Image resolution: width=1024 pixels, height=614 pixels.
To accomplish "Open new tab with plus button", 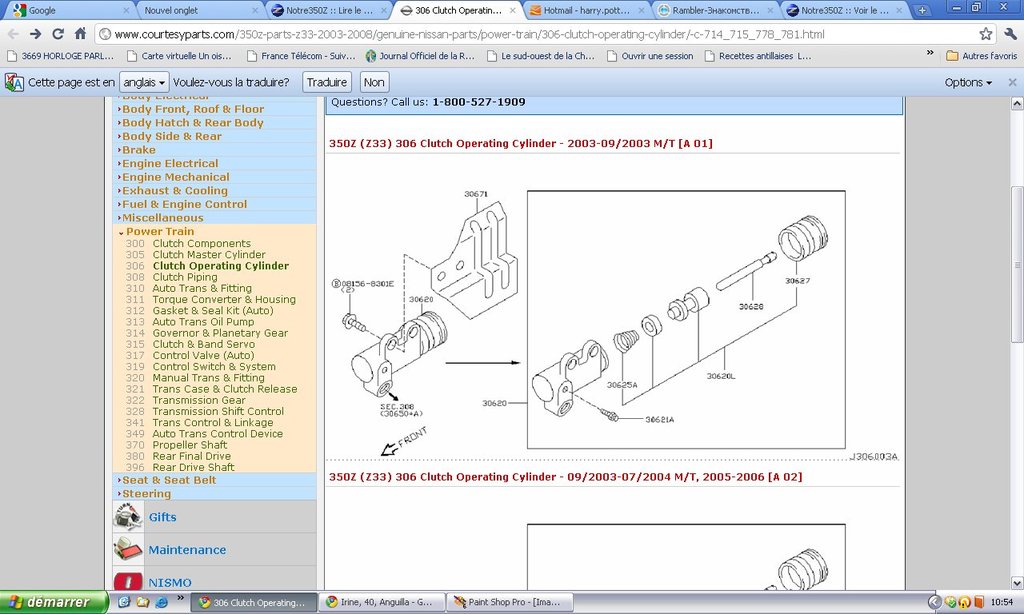I will point(922,10).
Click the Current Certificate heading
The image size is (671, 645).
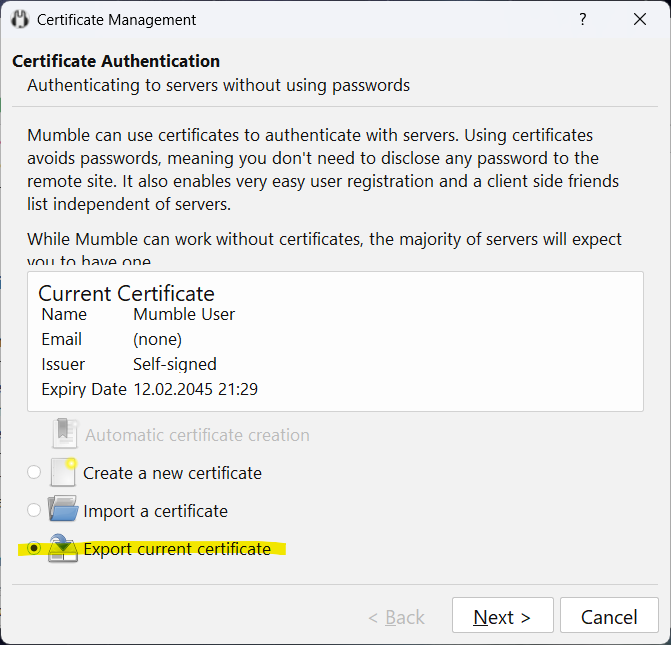pos(126,293)
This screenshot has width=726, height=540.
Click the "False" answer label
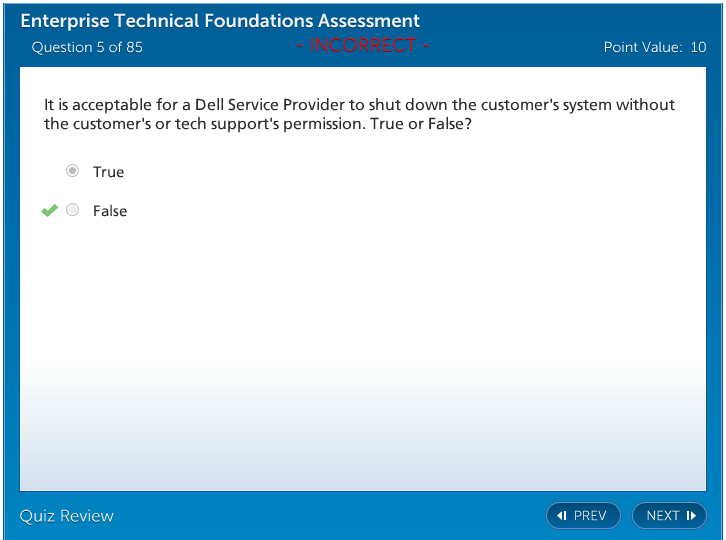[110, 211]
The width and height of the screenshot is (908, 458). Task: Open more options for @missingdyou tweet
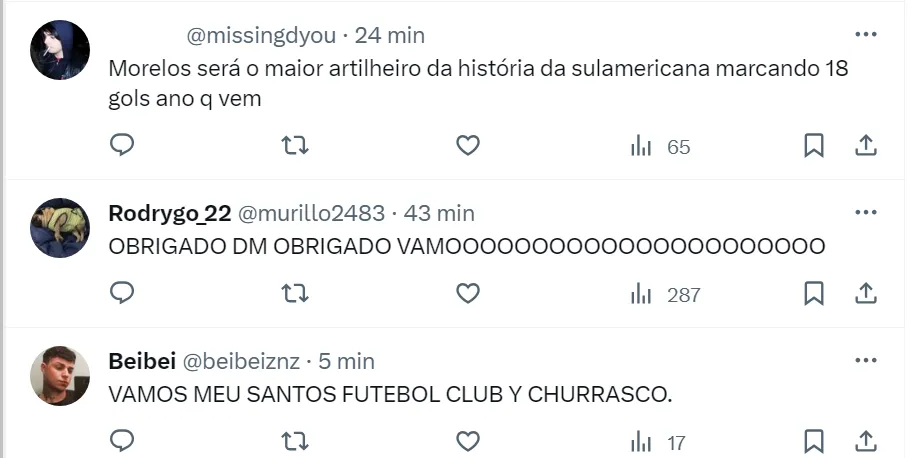pyautogui.click(x=866, y=34)
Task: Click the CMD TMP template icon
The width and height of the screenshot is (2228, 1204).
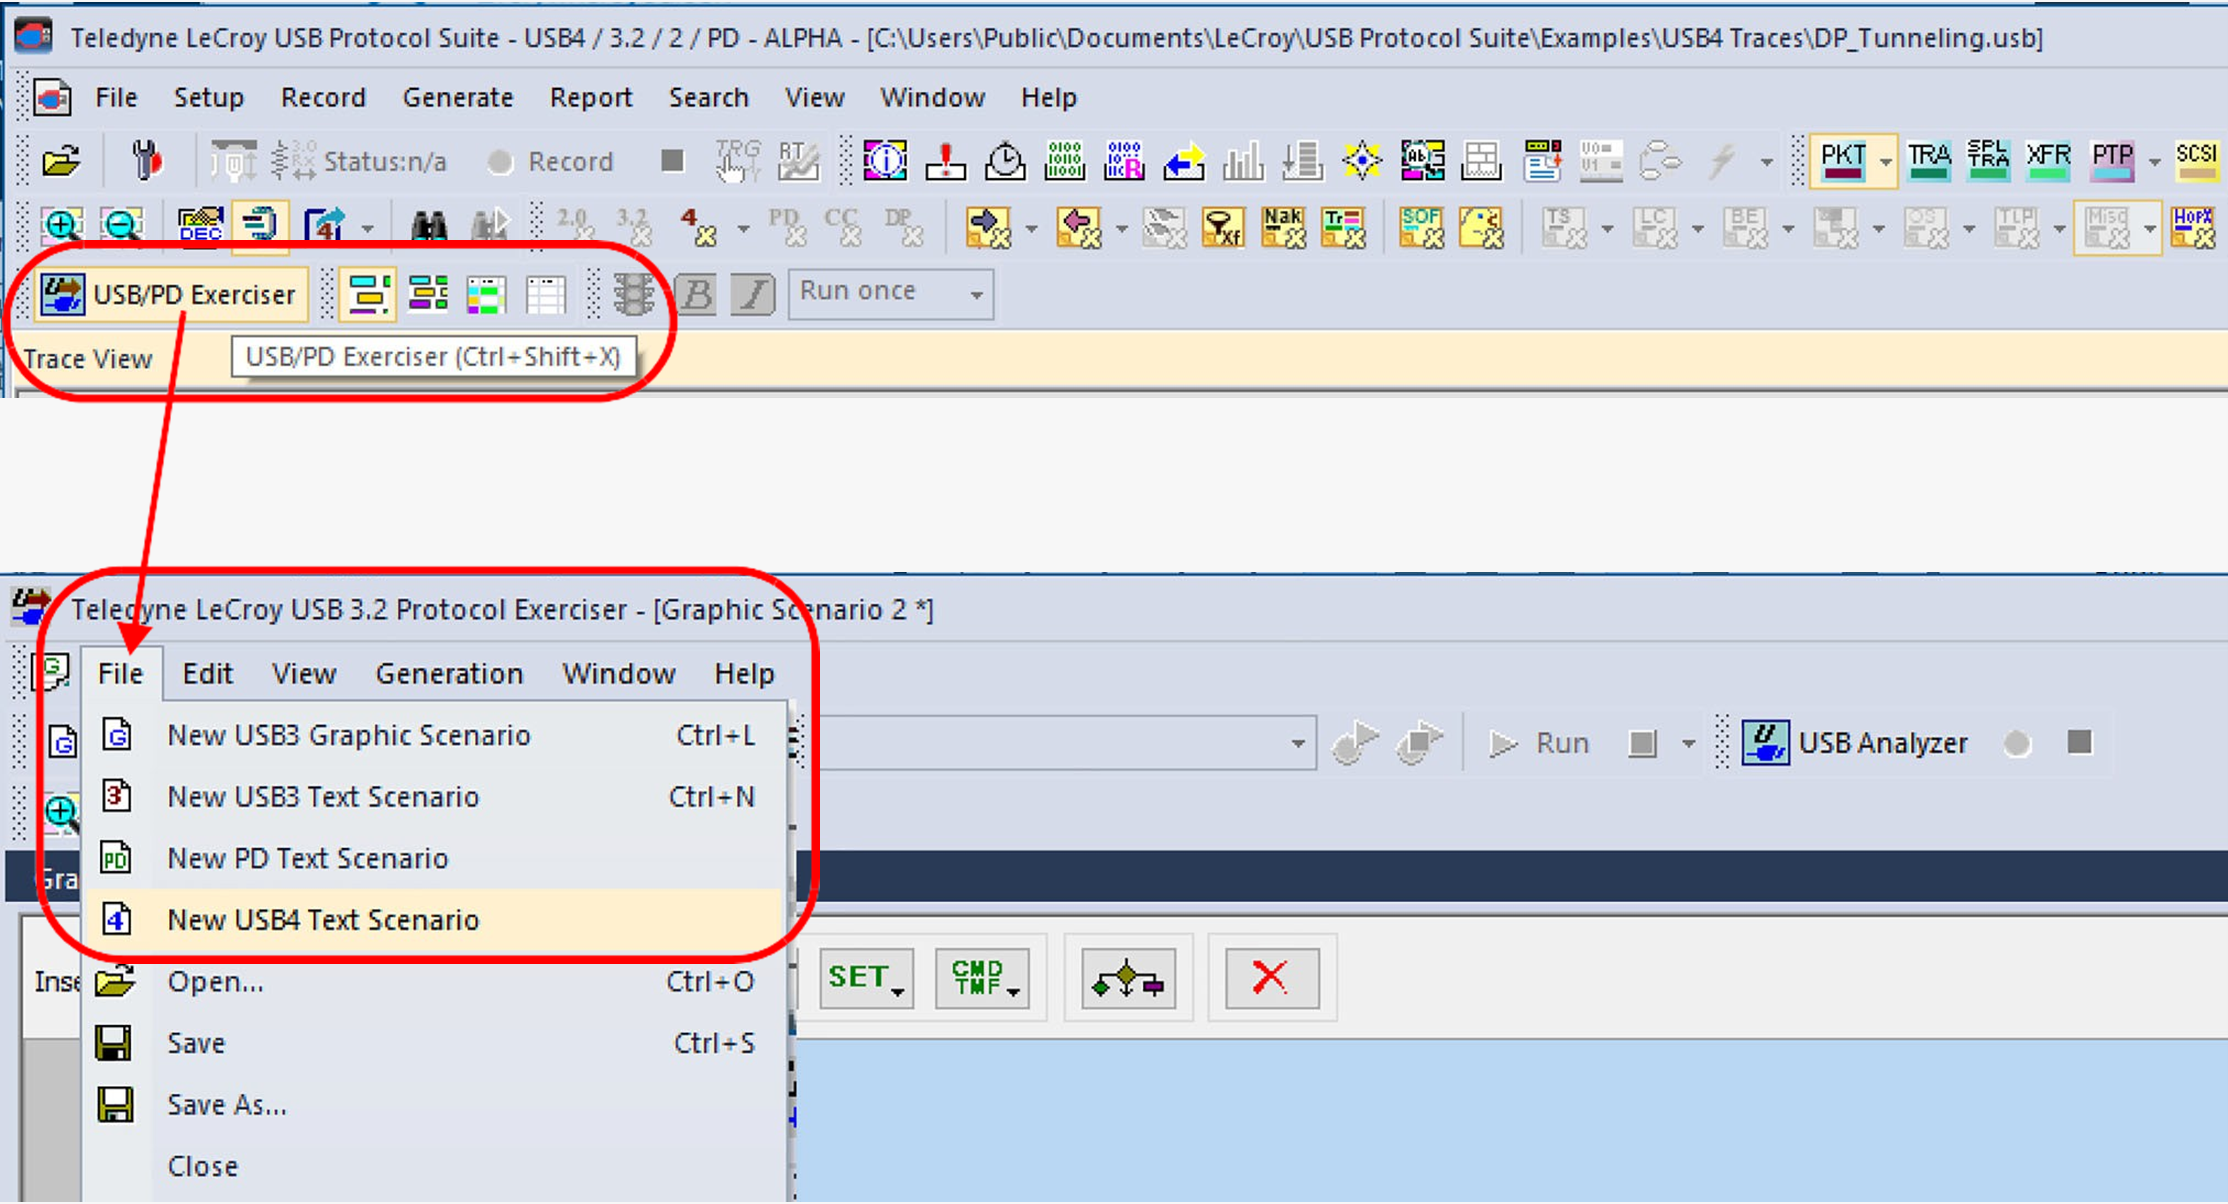Action: click(x=982, y=977)
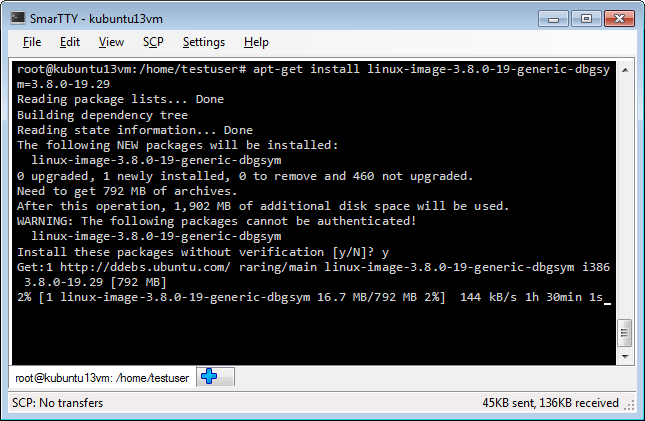Open the Help menu
This screenshot has height=421, width=645.
coord(256,42)
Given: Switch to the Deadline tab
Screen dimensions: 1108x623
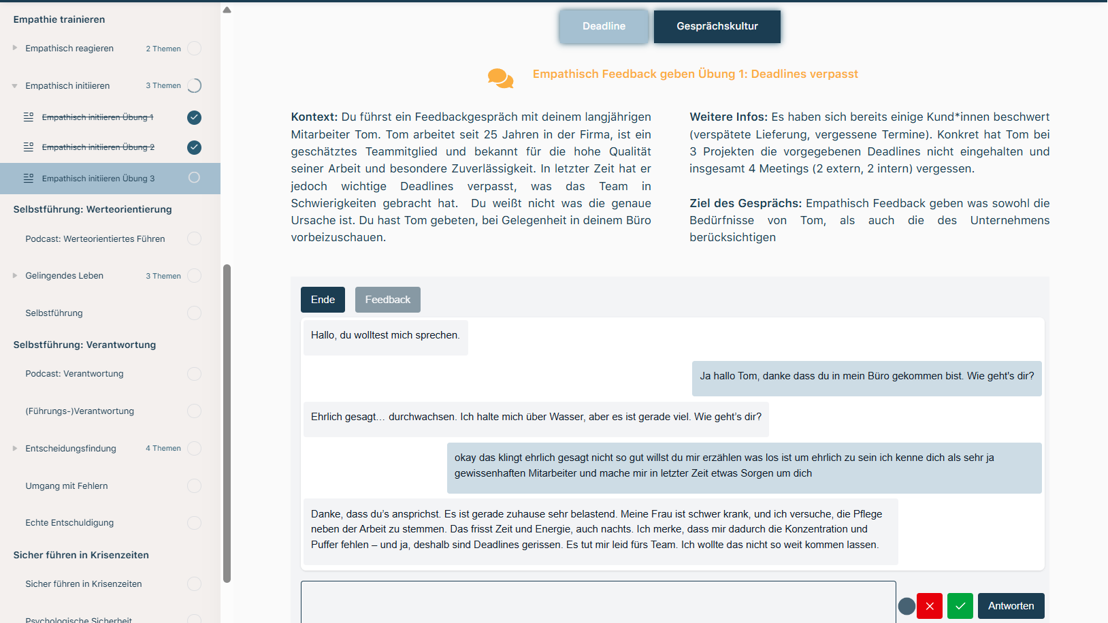Looking at the screenshot, I should pos(604,26).
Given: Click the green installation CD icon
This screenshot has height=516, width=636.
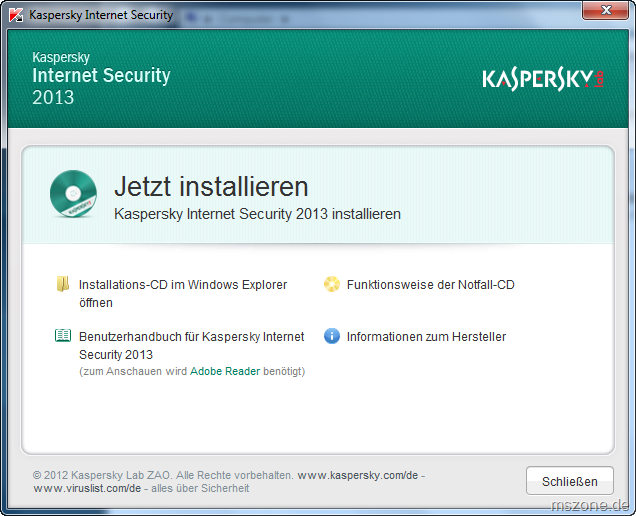Looking at the screenshot, I should (x=74, y=194).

——

▶ [Exercise task]: Can you update the listing from the line with "The width and height of the screenshot is (908, 458)." through the end of the listing by replacing "Deadline" with "Calendar" and leaving everything else unchanged? Don't include the pictures in your answer.

▶ [The output]:
The width and height of the screenshot is (908, 458). Task: Open more options for @missingdyou tweet
pyautogui.click(x=866, y=34)
Task: Click the CMD TMP template icon
The width and height of the screenshot is (2228, 1204).
Action: click(x=982, y=977)
Open the Help menu
This screenshot has height=421, width=645.
coord(256,42)
Given: Switch to the Calendar tab
Screen dimensions: 1108x623
Looking at the screenshot, I should pos(604,26).
Given: Click the green installation CD icon
This screenshot has height=516, width=636.
Looking at the screenshot, I should (x=74, y=194).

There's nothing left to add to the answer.